Skip to main content

SA Engine Nano

SA Engine Nano is a small-footprint version of SA Engine for use on small hardware such as microcontrollers.

Platforms and installation

SA Engine Nano can be ported to any target hardware that has a C99 compliant C compiler.

Porting to customer-specific microcontrollers can be carried out in collaboration projects with Stream Analyze.
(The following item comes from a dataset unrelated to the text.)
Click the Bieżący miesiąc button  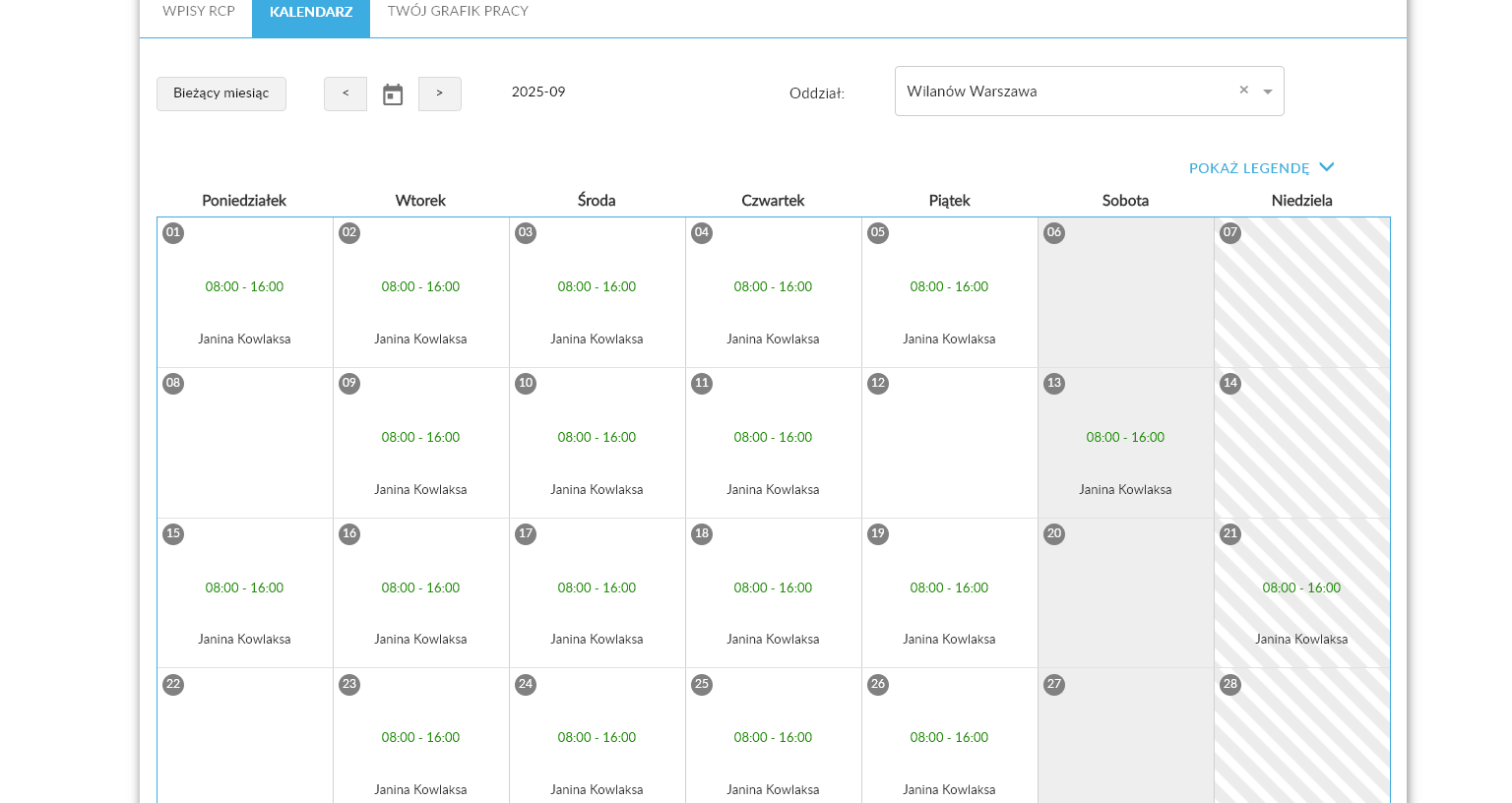(x=221, y=93)
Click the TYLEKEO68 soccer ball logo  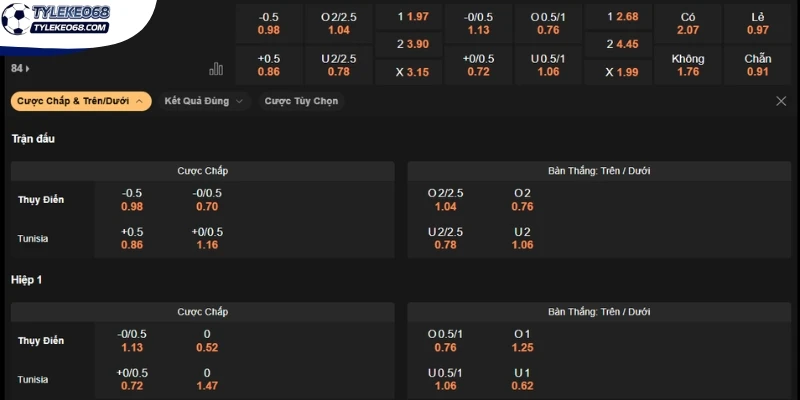(56, 18)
A porting normally consists of two parts:

  • an executable of SA Engine that has been compiled for the platform
  • a C program that handles the SA Engine life cycle and passes relevant signals to SA Engine

These are put together in a package that is installed using the normal procedure of the respective platform.
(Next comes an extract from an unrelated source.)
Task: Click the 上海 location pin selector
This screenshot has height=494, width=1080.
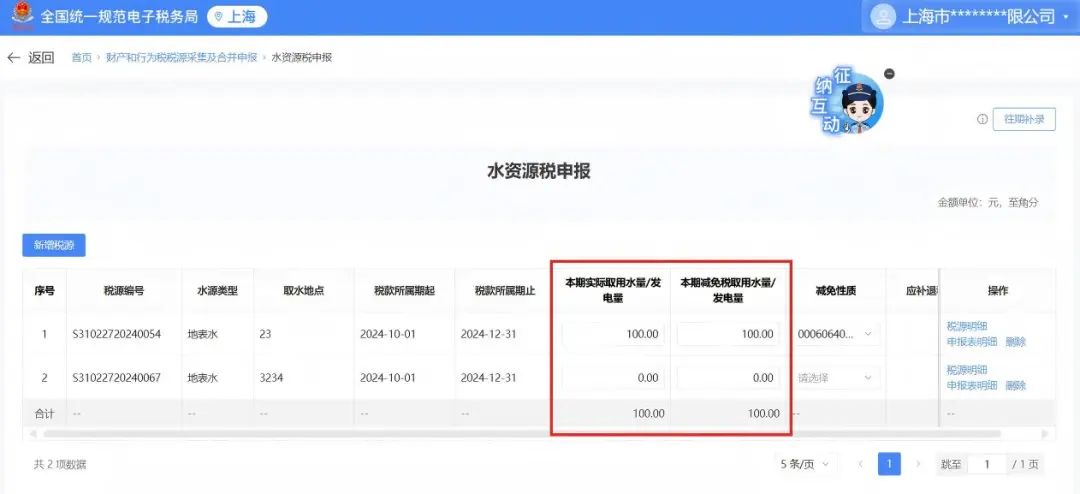Action: coord(236,17)
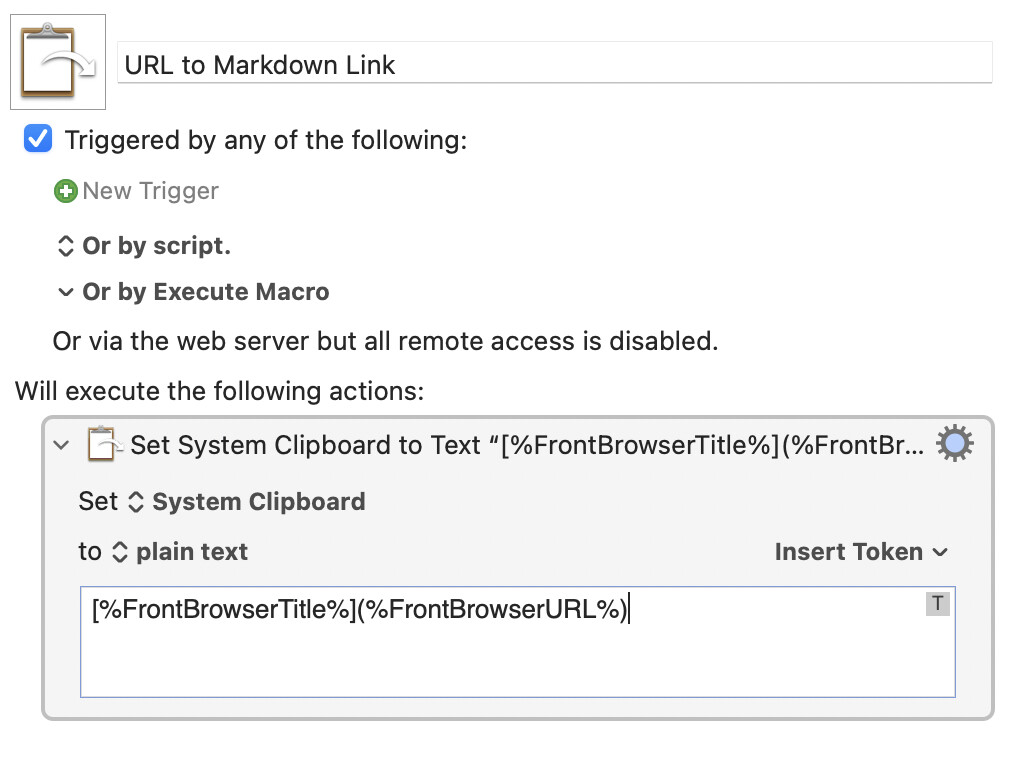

The executable of SA Engine Nano takes up around 17 kB of RAM and around 200-400 kB of flash memory.

The microcontroller also needs to have space for the C integration code, and for the analysis models that are deployed to SA Engine. The size of the model code depends enterily on the model, from a few kB for a simple model up to a few hundred kB for a larger neural network.

A general recommendation is to have in total 64-256 kB of RAM and 256kB-1MB of flash available.

Interacting with SA Engine Nano

When using the full version of SA Engine on an edge device, it is possible to write queries and functions directly in the edge device. The most common way of working is however to connect the edge SA Engine over ethernet to an SA Federation and interact through a client interface.

SA Engine Nano does not contain the SA Engine optimizer and compiler. Instead it is connected to an SA Federation through a relay instance of SA Engine called SA Twin. The twin optimizes and cross-compiles all queries before sending them to the nano edge. The microcontroller edge is connected to the computer or device that runs SA Twin through a serial cable.

SA Nano connected to a federation through a relay

SA Nano connected to a federation through a relay.